Multiple independent functional genomics analyses of distinct injury models were analyzed to computationally identify upstream TFs associated with CNS regeneration. In the first set of analysis (a, left), we performed a mutual information-based network analysis using ARACNe to characterize the transcriptional regulatory network formed by regeneration-associated TFs in multiple independent data sets from spinal cord and peripheral nerve injury. The hierarchical structure of the TF regulatory network was further characterized so as to identify potential upstream regulators. This step-wise analysis predicted REST, a transcriptional repressor, as an upstream negative regulator inhibiting the core pro-regenerative TFs to drive the expression of regeneration-associated genes (RAGs).

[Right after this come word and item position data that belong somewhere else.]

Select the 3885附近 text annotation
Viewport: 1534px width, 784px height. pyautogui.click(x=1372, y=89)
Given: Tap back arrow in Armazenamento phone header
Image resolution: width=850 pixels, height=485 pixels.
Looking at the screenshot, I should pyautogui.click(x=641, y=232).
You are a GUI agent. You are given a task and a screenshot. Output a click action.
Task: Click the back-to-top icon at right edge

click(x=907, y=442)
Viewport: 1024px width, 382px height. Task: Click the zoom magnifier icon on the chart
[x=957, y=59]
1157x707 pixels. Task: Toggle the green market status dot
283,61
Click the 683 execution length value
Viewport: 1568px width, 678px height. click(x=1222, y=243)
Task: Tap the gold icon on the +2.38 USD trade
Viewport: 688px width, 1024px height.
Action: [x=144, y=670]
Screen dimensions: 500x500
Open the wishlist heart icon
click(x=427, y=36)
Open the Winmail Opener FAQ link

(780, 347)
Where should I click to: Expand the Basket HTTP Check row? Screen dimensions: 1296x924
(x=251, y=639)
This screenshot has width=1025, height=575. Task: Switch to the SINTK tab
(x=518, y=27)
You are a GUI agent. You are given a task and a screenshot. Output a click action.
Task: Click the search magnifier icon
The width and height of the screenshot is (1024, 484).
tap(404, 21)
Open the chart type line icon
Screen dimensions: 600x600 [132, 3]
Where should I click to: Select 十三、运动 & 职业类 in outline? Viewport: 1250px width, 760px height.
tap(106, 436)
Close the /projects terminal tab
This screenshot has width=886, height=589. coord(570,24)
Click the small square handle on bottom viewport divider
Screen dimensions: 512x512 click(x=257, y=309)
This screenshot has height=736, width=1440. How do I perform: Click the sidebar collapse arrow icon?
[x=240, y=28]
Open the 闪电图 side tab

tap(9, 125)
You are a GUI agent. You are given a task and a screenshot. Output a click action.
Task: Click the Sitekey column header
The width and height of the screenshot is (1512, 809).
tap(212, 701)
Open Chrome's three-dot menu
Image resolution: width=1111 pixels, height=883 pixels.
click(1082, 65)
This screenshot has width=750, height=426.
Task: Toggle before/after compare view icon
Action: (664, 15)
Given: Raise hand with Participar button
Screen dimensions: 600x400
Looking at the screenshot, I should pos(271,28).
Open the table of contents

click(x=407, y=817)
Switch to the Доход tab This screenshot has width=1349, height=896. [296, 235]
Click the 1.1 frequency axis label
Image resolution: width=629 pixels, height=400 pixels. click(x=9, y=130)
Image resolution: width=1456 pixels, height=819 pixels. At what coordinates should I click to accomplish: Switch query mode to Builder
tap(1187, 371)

In parallel (a, right), we performed an additional TF screen in another CNS tissue, optic nerve, under pro-growth and native conditions to identify TF regulators of regeneration. Among the ~1000 TF-target gene sets tested via Gene Set Enrichment Analysis, REST was ranked as the top negative regulator of the RGC regeneration state-associated gene set. Multiple independent bio-informatic analyses of external data sets confirmed and converged on our model b, by which REST is activated by CNS injury and acts as a potential upstream negative regulator of the core regenerative TFs. To test this, we performed gene expression analysis in the injured CNS with REST and after REST depletion, showing REST increases following CNS injury, while the core pro-regenerative TFs and genes remain suppressed. Depleting REST activates a core molecular program driven by a tightly controlled TF network similar to the one activated during regeneration. These results predicted that REST depletion would improve regeneration, which we directly tested in two well-established models of regeneration in vivo c, confirming REST’s functional effect as a suppressor of regeneration. In the case of optic nerve injury, REST depletion or inhibition enhanced both RGC regeneration and survival. These analyses identify a role for REST as an upstream suppressor of the intrinsic regenerative program in the CNS and demonstrate the power of a systems biology approach involving integrative genomics analysis to predict key regulators of CNS repair.